Prompt -> From the line containing "741x463 pixels." to the last line of the data, both included, transcribe each line exactly, leaving out pictures and adding nothing.

Material to process ->
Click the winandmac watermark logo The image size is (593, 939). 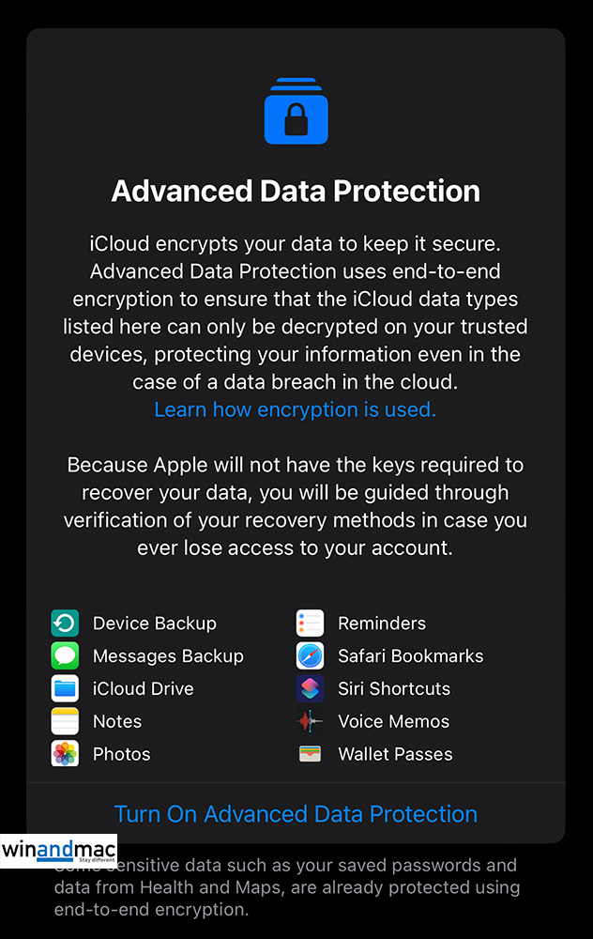tap(58, 851)
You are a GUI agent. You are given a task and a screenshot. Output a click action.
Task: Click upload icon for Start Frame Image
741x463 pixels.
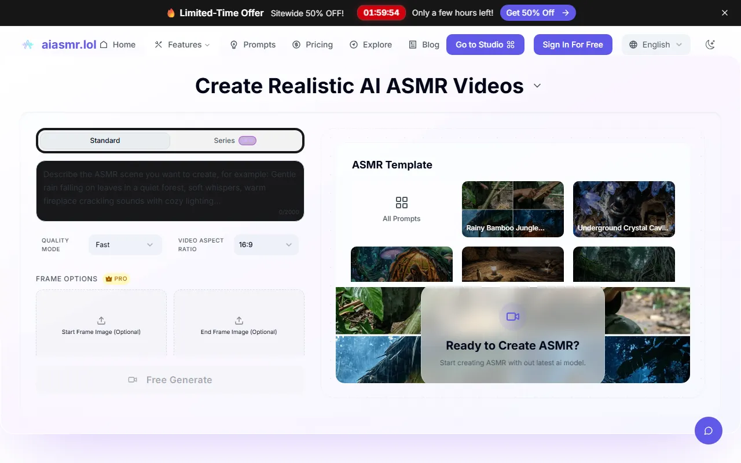101,321
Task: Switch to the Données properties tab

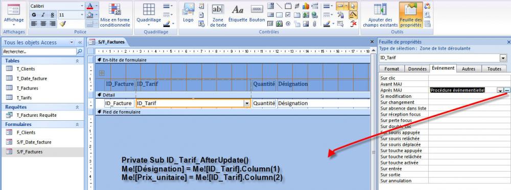Action: [x=417, y=69]
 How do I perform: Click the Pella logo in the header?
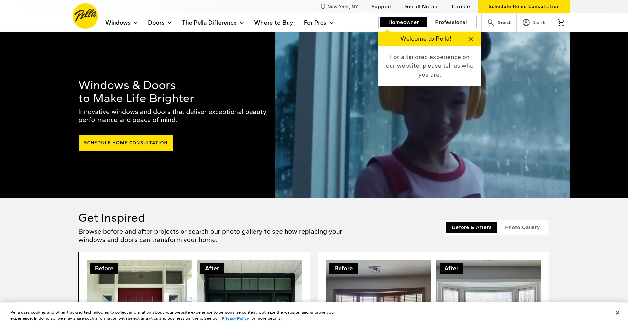[85, 16]
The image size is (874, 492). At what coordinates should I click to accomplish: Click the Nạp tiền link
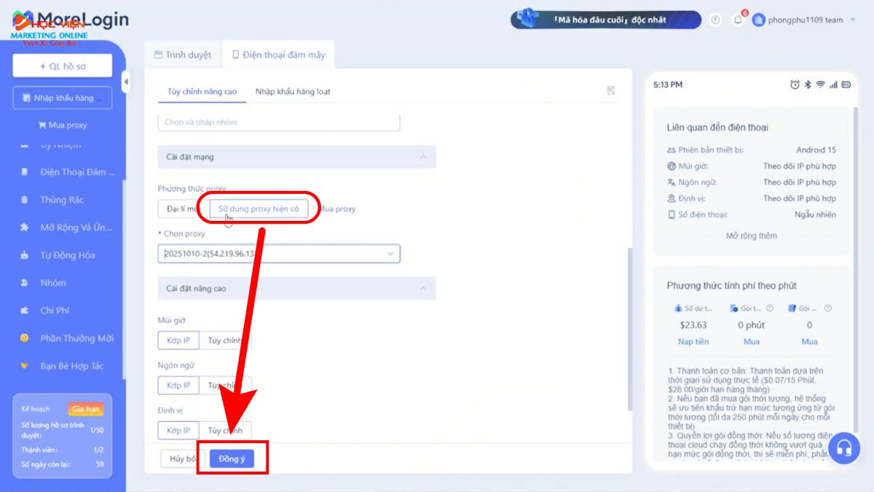tap(693, 341)
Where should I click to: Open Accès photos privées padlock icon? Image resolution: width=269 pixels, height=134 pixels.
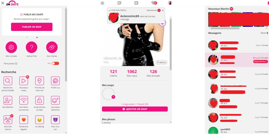(39, 100)
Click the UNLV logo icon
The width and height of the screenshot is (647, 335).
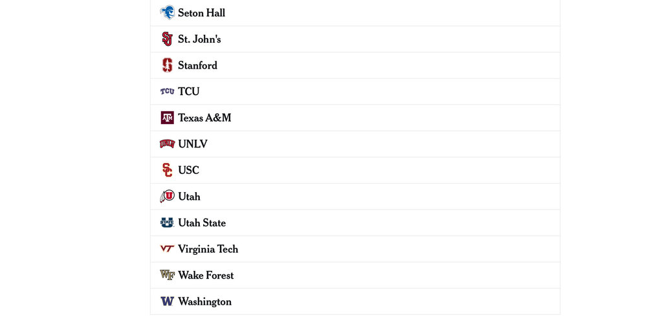167,144
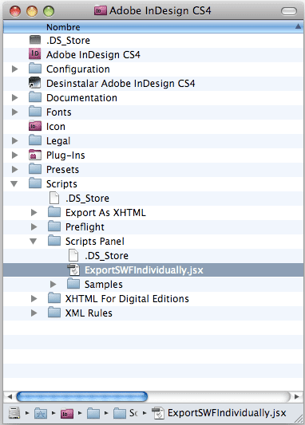Click the InDesign folder icon in path bar

(x=67, y=413)
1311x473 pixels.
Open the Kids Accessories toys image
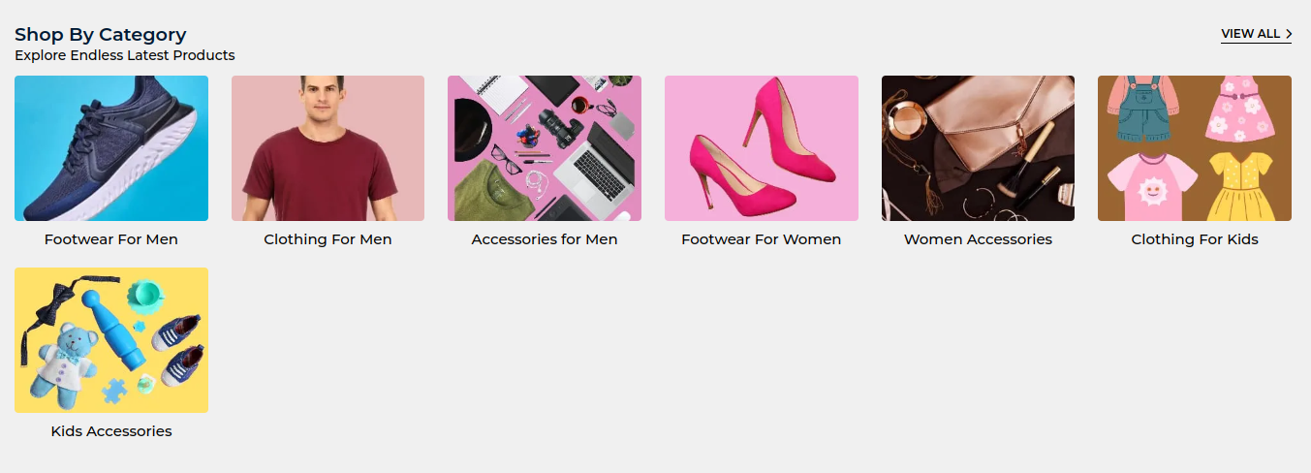[x=111, y=340]
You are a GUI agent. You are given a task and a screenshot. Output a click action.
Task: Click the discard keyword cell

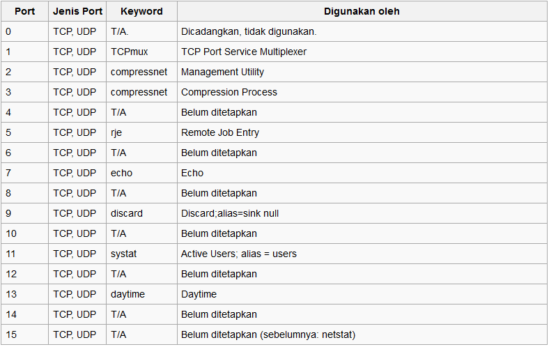(x=126, y=213)
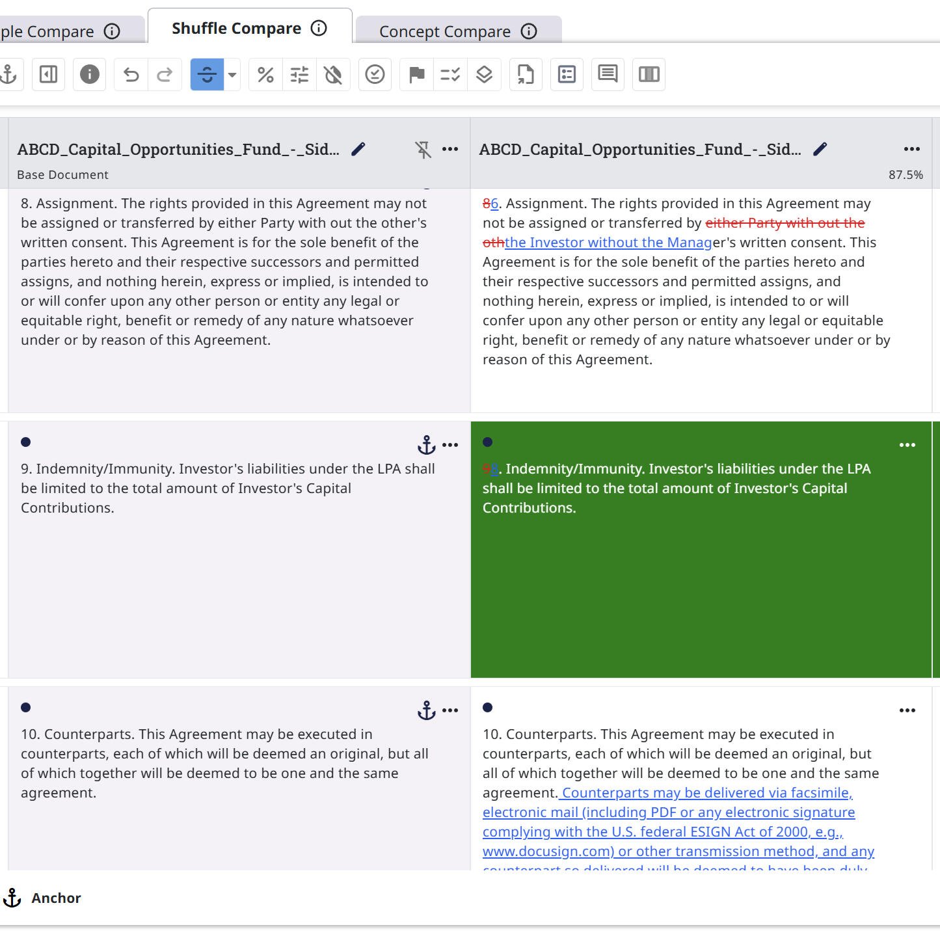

The answer ->
741x463 pixels.
101,321
Task: Switch to the Données properties tab

Action: [x=417, y=69]
 How do I perform: Click the Pella logo in the header?
[85, 16]
The image size is (874, 492). At what coordinates should I click to accomplish: Click the Nạp tiền link
tap(693, 341)
Where should I click to: Open Accès photos privées padlock icon? Image resolution: width=269 pixels, height=134 pixels.
(39, 100)
Click the UNLV logo icon
The width and height of the screenshot is (647, 335).
167,144
Click the InDesign folder icon in path bar

(x=67, y=413)
1311x473 pixels.
Open the Kids Accessories toys image
[x=111, y=340]
You are a GUI agent. You are given a task and a screenshot. Output a click action.
Task: Click the discard keyword cell

(x=126, y=213)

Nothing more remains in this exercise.